As example of how support for QI can be enhanced, the WHO International Registry for Trauma and Emergency Care (IRTEC), a web-based platform, minimum dataset and analysis system for case-based data from emergency care and injury encounters, provides a number of accessible automated reports to facilitate QI programming []. Given the existing WHO technology platforms, a similar automated analysis and reporting system would be a useful next step to expand the functionality of the GBR and can be paired with user guides as part of the implementation toolkit.
Create a community of practice
The surveys demonstrated similar experiences found by the post-pilot questionnaire, that limitations in staff motivation, training, administrative support and office supplies challenge consistent data collection and entry []. While this may not address every issue encountered, we recommend developing a system of continuous process improvement for GBR users by establishing an organized community of practice among GBR stakeholders.
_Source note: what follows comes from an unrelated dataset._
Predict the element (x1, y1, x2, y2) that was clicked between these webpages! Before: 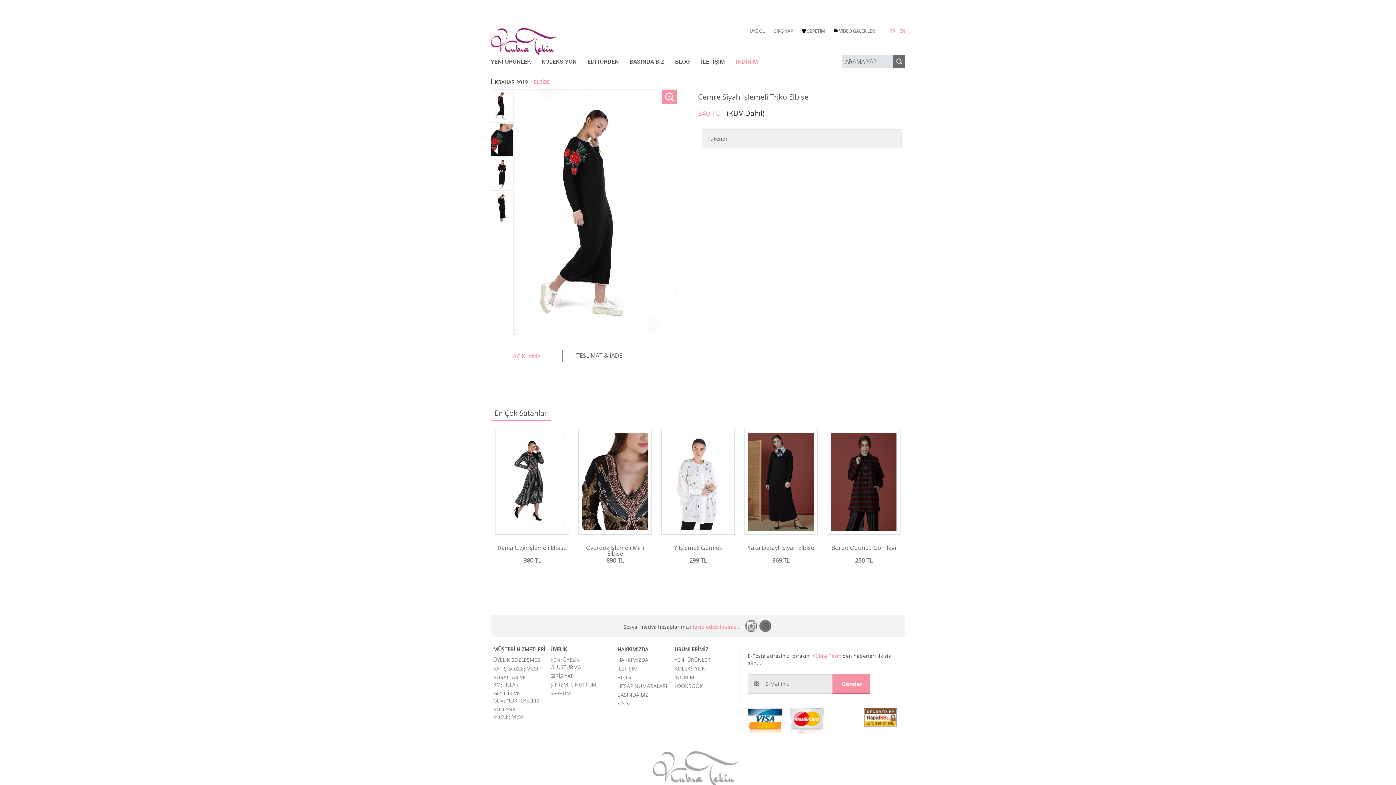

Members of the community can share their experiences of implementation, successes, troubleshooting, and process management techniques (e.g., achieving management buy-in, staffing solutions, resource optimization). This group can participate asynchronously through virtual and instant messaging platforms, and/or at bi-annual virtual conferences organized for stakeholders. Virtual communities of practice–including multidisciplinary communities—have been utilized as a means of support and professional development in various clinical and public health disciplines to bolster specific interventions [, , ].
Perform periodic evaluations
The promulgation and functions of the registry should be routinely evaluated. To our knowledge, metrics of success and goals for the GBR have not been publicly defined or published. We suggest establishing key metrics and indicators and measure them at set intervals. Such measures might include number of contributing facilities, country/regional representation, completeness of data, rate of facilities joining, number of publications, and instances of utilization to inform burn injury prevention and control initiatives. A similar evaluation via systematic review was conducted to understand the dissemination and uptake of the WHO Guidelines for Essential Trauma Care and presents another option for evaluation of GBR use []. Serial surveys can be sent to GBR users to identify how the GBR has impacted patient care and outcomes, user “best practices” (which could be used as “GBR Pearls” for education and promotion) and opportunities for iterative adjustment and evolution of the GBR to fit stakeholder needs. For example, the desire for a mobile device-enabled data entry application option (in addition to the current paper data form/transcription process)—as was recommended by some stakeholders in this survey—could be re-assessed and trialled in the future, and potentially expand the functionality of and participation in the GBR.